Kolejnym przykładem może być paranoja w jaką wpadamy wobec naszych pracodawców – jesteśmy na L4 i boimy się ujawnić na Facebooku (nie mówiąc już o różnego rodzaju relacjach na Insta czy Snapchatach). No bo jak to wygląda… Jestem przecież chory, płacą mi za to 80% miesięcznej pensji. Za co? Za to, że skroluje tablice na FB? Może wyglądać to słabo.

Słyszałam też o innych sytuacjach (notorycznych sytuacjach), gdzie jednostka A nie wchodzi na Facebooka przez długi czas, tylko po to by zobaczyła to jednostka B, i zaczęła się martwić. Serio? A więc zielona kropka może nam służyć także do emocjonalnej prowokacji. Taka niepozorna, a tyle może…

Sama zresztą doświadczyłam zabawnej sytuacji gdy moja mama postanowiła pójść z duchem czasu i założyć Messengera. Dostałam wtedy oczywiście milion kochanych wiadomości. Niekiedy jednak byłam zbyt zabiegana by na wszystkie odpisać. I tak pewnego dnia, zwyczajnie, zdarzyło mi się zapomnieć. Wtedy też odebrałam telefon od mamy, która zaczęła słowami – „Widziałam Cię, byłaś dostępna i mi nie odpisałaś”! No tak… Podczas gdy nie spotykałyśmy się na Facebooku zawsze mogłaś powiedzieć, że nie odpisałaś na sms-a bo nie miałaś przy sobie telefonu. Ale w tym wypadku i mama i kropka wiedzą najlepiej!

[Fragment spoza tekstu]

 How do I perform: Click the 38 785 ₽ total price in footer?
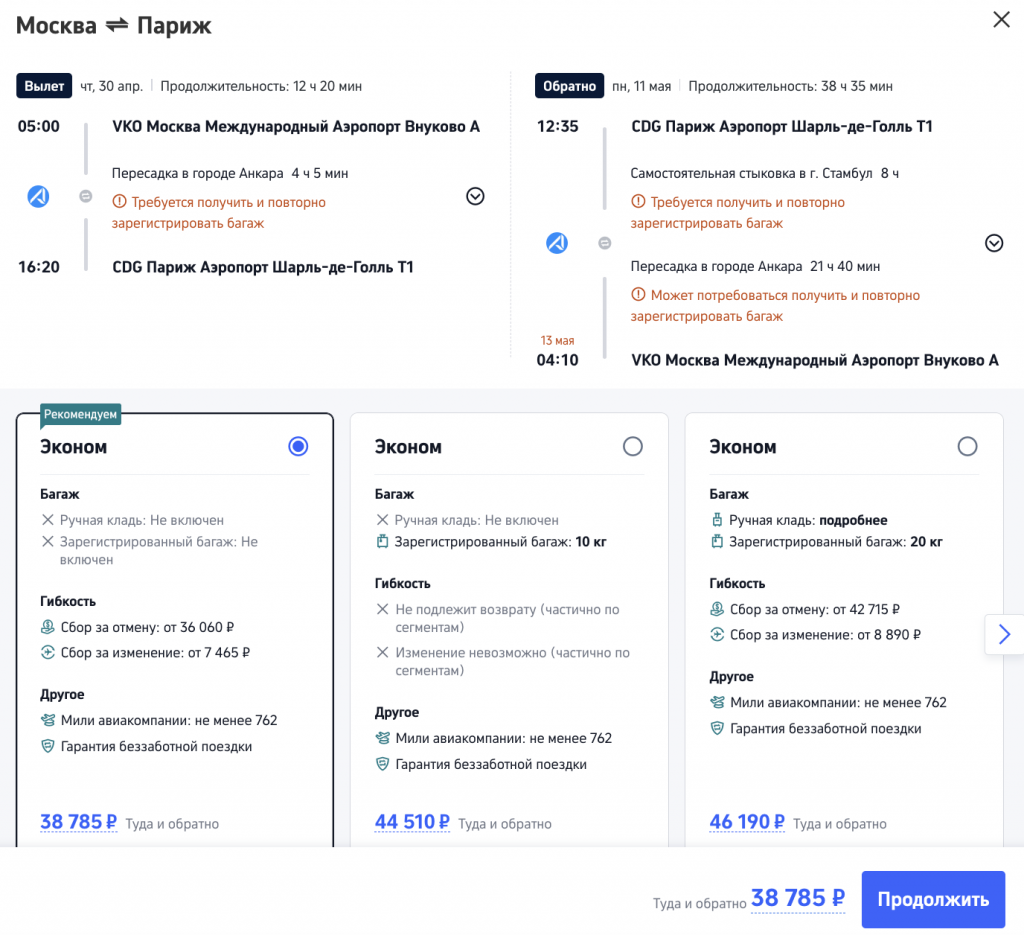[x=798, y=898]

Niestety opcje tą przejęły inne apki i komunikatory – na Insta i Snapie, którego już dawno wyrzuciłam ze swojego życia, też widać kiedy jesteś aktywny… Więc, w zasadzie nigdzie już nie możesz posiedzieć i podglądać życia innych, niezauważony. A pamiętacie stare, poczciwe „Gadu-gadu”? Tam istniały opcje statusów, moim ulubionym był „niewidoczny”. W zasadzie nie pamiętam bym korzystała z innego statusu (no chyba, że widziałam, że ktoś na kim mi bardzo zależy – jeśli wiecie co mam na myśli – był w opcji „dostępny”. Wtedy celowo też chciałam być zauważalna, by miał pretekst żeby do mnie pierwszy napisał – czasem działało). Zazwyczaj jednak, chciałam w spokoju poklikać na niewidoku – przynajmniej nie byłam narażona na klikanie z kimś na kogo totalnie nie mam ochoty, no i nikt się na mnie nie obraził za siedmiogodzinny brak reakcji na jego wiadomości do mnie. Jak więc widzicie, Mark Zuckerberg mógłby się czegoś nauczyć od tego staruszka.

Bo te kropki zdecydowanie są problematyczne. Czasem masz dać komuś odpowiedź, ale wciąż nie rozważyłeś, która będzie właściwa i najlepsza, więc potrzebujesz jeszcze chwilki. No i słabo pojawić się na Messengerze, siedzieć sobie w sieci i świecić na zielono i nie dawać tej odpowiedzi! Co pomyśli druga strona? Może czuć się obrażona. Zresztą to działa w dwie strony. Co myślimy my, gdy piszemy do kogoś, ktoś jest w trybie active now, odczytał naszą wiadomość i nie odpisał? Albo jeszcze gorzej – wcale jej nie odczytuje! Pierwsza myśl – olewa mnie.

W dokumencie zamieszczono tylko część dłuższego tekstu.